- [Task item]
Every line below from the one containing "Task: Click the blue JSON document icon" to the final line must be reproduced exactly, and no other line may appear in the answer.

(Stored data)
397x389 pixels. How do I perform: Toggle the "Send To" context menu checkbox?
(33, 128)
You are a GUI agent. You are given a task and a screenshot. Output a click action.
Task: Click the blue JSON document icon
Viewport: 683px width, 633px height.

- [Response to the exercise]
Task: Click the blue JSON document icon
Viewport: 683px width, 633px height.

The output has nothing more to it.